- Born: c. 1955 Nyamirambo, Rwanda
- Died: 2002 Rwanda (in prison)
- Occupations: Radio presenter (animateur), journalist

= Noël Hitimana =

Rwandan propagandist

Noël (Noheli) Hitimana (born Nyamirambo) was a presenter (animateur) on the Rwandan radio station Radio Télévision Libre des Mille Collines (RTLM), which played a significant role in promoting the genocide against the Tutsi. Like the station's other broadcasters, Hitimana incited violence against the Tutsi on the air.

Prior to his employment at RTLM, Hitimana worked for state-owned Radio Rwanda and the Rwanda Bureau of Information and Broadcasting from the late 1970s until the early 1990s. During that time, he became popular by routinely greeting the different regions and towns of Rwanda in the early morning, while farmers were waking to work in the fields. This broadcast segment emphasized both the importance of hard work, community and the nationalistic views of the ruling National Republican Movement for Democracy and Development (MRND). Allegedly a drunk, Hitimana was fired from Radio Rwanda after insulting Rwandan President Juvénal Habyarimana on-air while intoxicated.

Due to his popularity throughout the country, Hitimana was one of the first animateurs hired by RTLM after its founding on 8 April 1993. He continued his trademark practice of greeting towns and individuals. Once the Genocide against the Tutsi began on 7 April 1994, Hitimana modified this habit into naming exact locations and names of alleged RPF accomplices, inciting targeted violence and often murder on the named individuals by groups such as the Impuzamugambi and Interahamwe militias.
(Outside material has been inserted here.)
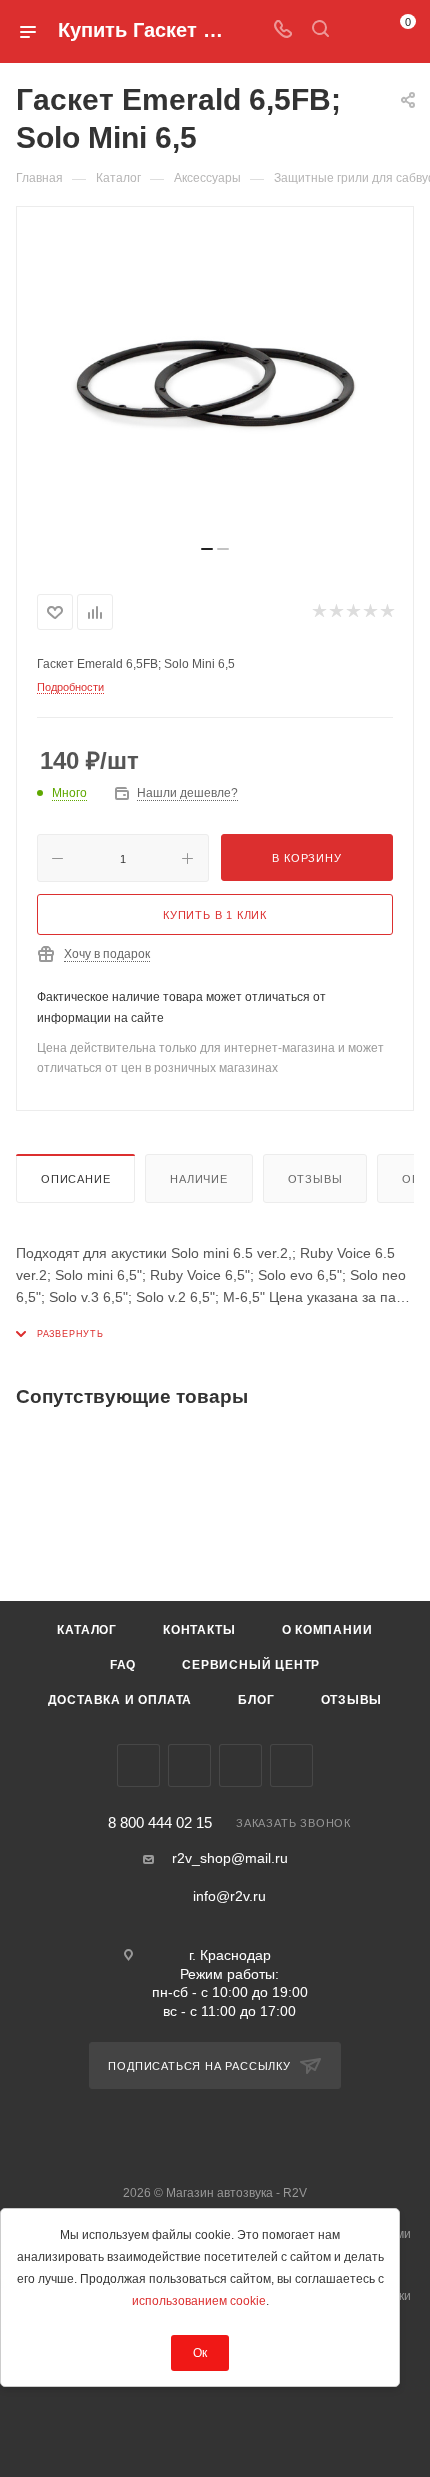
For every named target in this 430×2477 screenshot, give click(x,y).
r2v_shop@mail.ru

Segments by Hitimana made up about 5% of all RTLM broadcasts.

The studio of RTLM was hit by a bomb on 17 April 1994, with Hitimana being seriously injured. Following the attack, his leg was amputated, resulting in Hitimana leaving RTLM. Hitimana was interviewed by Yolande Mukagasana for her book The Wounds of Silence

Hitimana allegedly died in a Rwandan prison in 2002 due to disease.